++++ Supplied information ++++
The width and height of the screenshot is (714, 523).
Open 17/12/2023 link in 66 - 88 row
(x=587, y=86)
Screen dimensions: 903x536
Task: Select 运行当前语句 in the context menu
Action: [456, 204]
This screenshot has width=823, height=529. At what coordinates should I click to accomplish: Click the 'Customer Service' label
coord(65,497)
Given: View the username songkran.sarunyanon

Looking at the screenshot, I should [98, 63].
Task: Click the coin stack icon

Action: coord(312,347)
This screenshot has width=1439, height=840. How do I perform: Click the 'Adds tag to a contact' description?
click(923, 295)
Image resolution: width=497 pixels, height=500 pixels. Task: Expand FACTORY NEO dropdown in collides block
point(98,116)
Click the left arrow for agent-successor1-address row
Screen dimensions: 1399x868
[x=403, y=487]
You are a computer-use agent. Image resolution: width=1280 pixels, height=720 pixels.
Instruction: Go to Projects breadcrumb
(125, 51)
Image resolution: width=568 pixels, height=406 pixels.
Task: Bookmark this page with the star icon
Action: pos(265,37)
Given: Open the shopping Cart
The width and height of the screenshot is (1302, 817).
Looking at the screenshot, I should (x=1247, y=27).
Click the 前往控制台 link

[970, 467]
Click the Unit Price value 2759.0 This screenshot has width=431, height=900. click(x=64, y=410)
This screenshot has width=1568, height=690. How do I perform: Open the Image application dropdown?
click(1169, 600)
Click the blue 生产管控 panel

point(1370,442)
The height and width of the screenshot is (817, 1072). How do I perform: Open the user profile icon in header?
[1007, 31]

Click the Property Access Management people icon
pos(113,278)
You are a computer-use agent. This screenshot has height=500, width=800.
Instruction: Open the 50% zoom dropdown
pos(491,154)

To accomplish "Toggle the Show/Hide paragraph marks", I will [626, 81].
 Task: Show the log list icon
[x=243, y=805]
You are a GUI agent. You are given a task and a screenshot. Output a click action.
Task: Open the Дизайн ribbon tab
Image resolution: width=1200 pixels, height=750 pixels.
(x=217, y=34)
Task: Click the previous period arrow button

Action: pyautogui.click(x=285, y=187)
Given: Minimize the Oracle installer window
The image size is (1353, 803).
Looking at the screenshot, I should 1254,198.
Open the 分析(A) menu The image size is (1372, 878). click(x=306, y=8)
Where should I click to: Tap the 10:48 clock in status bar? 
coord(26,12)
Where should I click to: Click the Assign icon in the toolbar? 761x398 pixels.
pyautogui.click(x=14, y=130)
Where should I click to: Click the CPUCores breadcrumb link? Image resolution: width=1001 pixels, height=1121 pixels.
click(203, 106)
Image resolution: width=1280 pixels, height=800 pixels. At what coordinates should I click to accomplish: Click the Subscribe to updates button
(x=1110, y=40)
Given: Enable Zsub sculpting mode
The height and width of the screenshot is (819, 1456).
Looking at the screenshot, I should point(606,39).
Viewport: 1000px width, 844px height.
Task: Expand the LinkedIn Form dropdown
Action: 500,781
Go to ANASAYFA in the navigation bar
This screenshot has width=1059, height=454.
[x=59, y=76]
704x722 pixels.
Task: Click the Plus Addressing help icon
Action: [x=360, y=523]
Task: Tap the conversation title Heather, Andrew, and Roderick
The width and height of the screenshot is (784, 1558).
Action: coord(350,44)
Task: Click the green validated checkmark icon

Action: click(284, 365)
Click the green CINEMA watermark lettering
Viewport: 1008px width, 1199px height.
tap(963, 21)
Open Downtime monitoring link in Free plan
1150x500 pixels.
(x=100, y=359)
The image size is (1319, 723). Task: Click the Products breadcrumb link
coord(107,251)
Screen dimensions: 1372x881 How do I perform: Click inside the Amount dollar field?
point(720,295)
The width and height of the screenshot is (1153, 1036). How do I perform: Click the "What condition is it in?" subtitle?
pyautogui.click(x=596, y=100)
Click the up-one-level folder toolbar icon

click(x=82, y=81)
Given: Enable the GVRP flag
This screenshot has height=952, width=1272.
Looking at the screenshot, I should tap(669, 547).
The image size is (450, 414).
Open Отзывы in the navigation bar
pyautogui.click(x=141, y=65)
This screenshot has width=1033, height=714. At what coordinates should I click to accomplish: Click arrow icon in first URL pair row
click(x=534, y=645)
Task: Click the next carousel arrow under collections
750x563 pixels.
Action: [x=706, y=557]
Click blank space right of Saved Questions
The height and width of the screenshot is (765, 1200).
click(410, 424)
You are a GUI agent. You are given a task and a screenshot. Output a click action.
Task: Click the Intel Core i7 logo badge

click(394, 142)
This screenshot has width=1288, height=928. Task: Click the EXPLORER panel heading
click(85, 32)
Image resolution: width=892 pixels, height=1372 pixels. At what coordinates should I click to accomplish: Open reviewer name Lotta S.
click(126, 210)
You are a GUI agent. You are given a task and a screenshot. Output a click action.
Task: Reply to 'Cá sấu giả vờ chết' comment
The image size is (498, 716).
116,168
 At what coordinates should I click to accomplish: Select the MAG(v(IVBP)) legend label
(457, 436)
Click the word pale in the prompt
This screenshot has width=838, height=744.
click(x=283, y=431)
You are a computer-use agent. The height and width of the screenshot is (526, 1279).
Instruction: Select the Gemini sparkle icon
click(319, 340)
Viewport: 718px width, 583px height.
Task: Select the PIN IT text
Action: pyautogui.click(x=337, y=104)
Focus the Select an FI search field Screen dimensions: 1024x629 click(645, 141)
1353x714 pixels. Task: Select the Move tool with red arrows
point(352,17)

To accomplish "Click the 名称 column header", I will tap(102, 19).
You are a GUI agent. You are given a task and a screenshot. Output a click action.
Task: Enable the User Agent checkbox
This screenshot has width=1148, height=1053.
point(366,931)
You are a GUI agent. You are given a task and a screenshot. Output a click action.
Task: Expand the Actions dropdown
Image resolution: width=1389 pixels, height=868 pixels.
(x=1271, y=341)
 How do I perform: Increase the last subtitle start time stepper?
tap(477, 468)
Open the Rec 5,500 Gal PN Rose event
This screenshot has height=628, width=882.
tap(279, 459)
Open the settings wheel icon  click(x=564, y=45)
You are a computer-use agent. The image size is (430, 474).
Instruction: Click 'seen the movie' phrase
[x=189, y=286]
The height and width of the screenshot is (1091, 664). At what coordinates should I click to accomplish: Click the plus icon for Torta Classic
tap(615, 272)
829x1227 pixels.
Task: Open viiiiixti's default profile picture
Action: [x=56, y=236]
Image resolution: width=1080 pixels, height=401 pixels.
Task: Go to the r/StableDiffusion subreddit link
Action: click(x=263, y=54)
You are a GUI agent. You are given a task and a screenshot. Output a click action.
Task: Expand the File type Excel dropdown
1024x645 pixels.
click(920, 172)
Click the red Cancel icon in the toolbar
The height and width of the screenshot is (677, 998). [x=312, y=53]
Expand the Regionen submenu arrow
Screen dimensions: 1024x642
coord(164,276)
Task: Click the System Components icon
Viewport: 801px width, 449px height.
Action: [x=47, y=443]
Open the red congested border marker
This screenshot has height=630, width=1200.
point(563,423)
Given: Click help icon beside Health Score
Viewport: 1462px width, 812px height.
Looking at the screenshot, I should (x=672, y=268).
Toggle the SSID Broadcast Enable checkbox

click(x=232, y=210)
++++
_Written exercise_.
Copy out every line of the records above without changing anything.

_Full output_.
The width and height of the screenshot is (714, 523).
Open 17/12/2023 link in 66 - 88 row
(x=587, y=86)
Screen dimensions: 903x536
Task: Select 运行当前语句 in the context menu
Action: [456, 204]
This screenshot has width=823, height=529. At what coordinates should I click to accomplish: Click the 'Customer Service' label
coord(65,497)
Given: View the username songkran.sarunyanon

Looking at the screenshot, I should [98, 63].
Task: Click the coin stack icon

Action: coord(312,347)
This screenshot has width=1439, height=840. How do I perform: Click the 'Adds tag to a contact' description?
click(923, 295)
Image resolution: width=497 pixels, height=500 pixels. Task: Expand FACTORY NEO dropdown in collides block
point(98,116)
Click the left arrow for agent-successor1-address row
Screen dimensions: 1399x868
[x=403, y=487]
You are a computer-use agent. Image resolution: width=1280 pixels, height=720 pixels.
Instruction: Go to Projects breadcrumb
(125, 51)
Image resolution: width=568 pixels, height=406 pixels.
Task: Bookmark this page with the star icon
Action: pos(265,37)
Given: Open the shopping Cart
The width and height of the screenshot is (1302, 817).
Looking at the screenshot, I should (x=1247, y=27).
Click the 前往控制台 link

[970, 467]
Click the Unit Price value 2759.0 This screenshot has width=431, height=900. click(x=64, y=410)
This screenshot has width=1568, height=690. How do I perform: Open the Image application dropdown?
click(1169, 600)
Click the blue 生产管控 panel

point(1370,442)
The height and width of the screenshot is (817, 1072). How do I perform: Open the user profile icon in header?
[1007, 31]

Click the Property Access Management people icon
pos(113,278)
You are a computer-use agent. This screenshot has height=500, width=800.
Instruction: Open the 50% zoom dropdown
pos(491,154)

To accomplish "Toggle the Show/Hide paragraph marks", I will [626, 81].
 Task: Show the log list icon
[x=243, y=805]
You are a GUI agent. You are given a task and a screenshot. Output a click action.
Task: Open the Дизайн ribbon tab
Image resolution: width=1200 pixels, height=750 pixels.
(x=217, y=34)
Task: Click the previous period arrow button

Action: pyautogui.click(x=285, y=187)
Given: Minimize the Oracle installer window
The image size is (1353, 803).
Looking at the screenshot, I should 1254,198.
Open the 分析(A) menu The image size is (1372, 878). click(x=306, y=8)
Where should I click to: Tap the 10:48 clock in status bar? 
coord(26,12)
Where should I click to: Click the Assign icon in the toolbar? 761x398 pixels.
pyautogui.click(x=14, y=130)
Where should I click to: Click the CPUCores breadcrumb link? Image resolution: width=1001 pixels, height=1121 pixels.
click(203, 106)
Image resolution: width=1280 pixels, height=800 pixels. At what coordinates should I click to accomplish: Click the Subscribe to updates button
(x=1110, y=40)
Given: Enable Zsub sculpting mode
The height and width of the screenshot is (819, 1456).
Looking at the screenshot, I should point(606,39).
Viewport: 1000px width, 844px height.
Task: Expand the LinkedIn Form dropdown
Action: 500,781
Go to ANASAYFA in the navigation bar
This screenshot has width=1059, height=454.
[x=59, y=76]
704x722 pixels.
Task: Click the Plus Addressing help icon
Action: [x=360, y=523]
Task: Tap the conversation title Heather, Andrew, and Roderick
The width and height of the screenshot is (784, 1558).
Action: coord(350,44)
Task: Click the green validated checkmark icon

Action: click(284, 365)
Click the green CINEMA watermark lettering
Viewport: 1008px width, 1199px height.
tap(963, 21)
Open Downtime monitoring link in Free plan
1150x500 pixels.
(x=100, y=359)
The image size is (1319, 723). Task: Click the Products breadcrumb link
coord(107,251)
Screen dimensions: 1372x881 How do I perform: Click inside the Amount dollar field?
point(720,295)
The width and height of the screenshot is (1153, 1036). How do I perform: Click the "What condition is it in?" subtitle?
pyautogui.click(x=596, y=100)
Click the up-one-level folder toolbar icon

click(x=82, y=81)
Given: Enable the GVRP flag
This screenshot has height=952, width=1272.
Looking at the screenshot, I should tap(669, 547).
The image size is (450, 414).
Open Отзывы in the navigation bar
pyautogui.click(x=141, y=65)
This screenshot has width=1033, height=714. At what coordinates should I click to accomplish: Click arrow icon in first URL pair row
click(x=534, y=645)
Task: Click the next carousel arrow under collections
750x563 pixels.
Action: [x=706, y=557]
Click blank space right of Saved Questions
The height and width of the screenshot is (765, 1200).
click(410, 424)
You are a GUI agent. You are given a task and a screenshot. Output a click action.
Task: Click the Intel Core i7 logo badge

click(394, 142)
This screenshot has width=1288, height=928. Task: Click the EXPLORER panel heading
click(85, 32)
Image resolution: width=892 pixels, height=1372 pixels. At what coordinates should I click to accomplish: Open reviewer name Lotta S.
click(126, 210)
You are a GUI agent. You are given a task and a screenshot. Output a click action.
Task: Reply to 'Cá sấu giả vờ chết' comment
The image size is (498, 716).
116,168
 At what coordinates should I click to accomplish: Select the MAG(v(IVBP)) legend label
(457, 436)
Click the word pale in the prompt
This screenshot has width=838, height=744.
click(x=283, y=431)
You are a computer-use agent. The height and width of the screenshot is (526, 1279).
Instruction: Select the Gemini sparkle icon
click(319, 340)
Viewport: 718px width, 583px height.
Task: Select the PIN IT text
Action: pyautogui.click(x=337, y=104)
Focus the Select an FI search field Screen dimensions: 1024x629 click(645, 141)
1353x714 pixels. Task: Select the Move tool with red arrows
point(352,17)

To accomplish "Click the 名称 column header", I will tap(102, 19).
You are a GUI agent. You are given a task and a screenshot. Output a click action.
Task: Enable the User Agent checkbox
This screenshot has width=1148, height=1053.
point(366,931)
You are a GUI agent. You are given a task and a screenshot. Output a click action.
Task: Expand the Actions dropdown
Image resolution: width=1389 pixels, height=868 pixels.
(x=1271, y=341)
 How do I perform: Increase the last subtitle start time stepper?
tap(477, 468)
Open the Rec 5,500 Gal PN Rose event
This screenshot has height=628, width=882.
tap(279, 459)
Open the settings wheel icon  click(x=564, y=45)
You are a computer-use agent. The image size is (430, 474).
Instruction: Click 'seen the movie' phrase
[x=189, y=286]
The height and width of the screenshot is (1091, 664). At what coordinates should I click to accomplish: Click the plus icon for Torta Classic
tap(615, 272)
829x1227 pixels.
Task: Open viiiiixti's default profile picture
Action: [x=56, y=236]
Image resolution: width=1080 pixels, height=401 pixels.
Task: Go to the r/StableDiffusion subreddit link
Action: click(x=263, y=54)
You are a GUI agent. You are given a task and a screenshot. Output a click action.
Task: Expand the File type Excel dropdown
1024x645 pixels.
click(920, 172)
Click the red Cancel icon in the toolbar
The height and width of the screenshot is (677, 998). [x=312, y=53]
Expand the Regionen submenu arrow
Screen dimensions: 1024x642
coord(164,276)
Task: Click the System Components icon
Viewport: 801px width, 449px height.
Action: [x=47, y=443]
Open the red congested border marker
This screenshot has height=630, width=1200.
point(563,423)
Given: Click help icon beside Health Score
Viewport: 1462px width, 812px height.
Looking at the screenshot, I should (x=672, y=268).
Toggle the SSID Broadcast Enable checkbox

click(x=232, y=210)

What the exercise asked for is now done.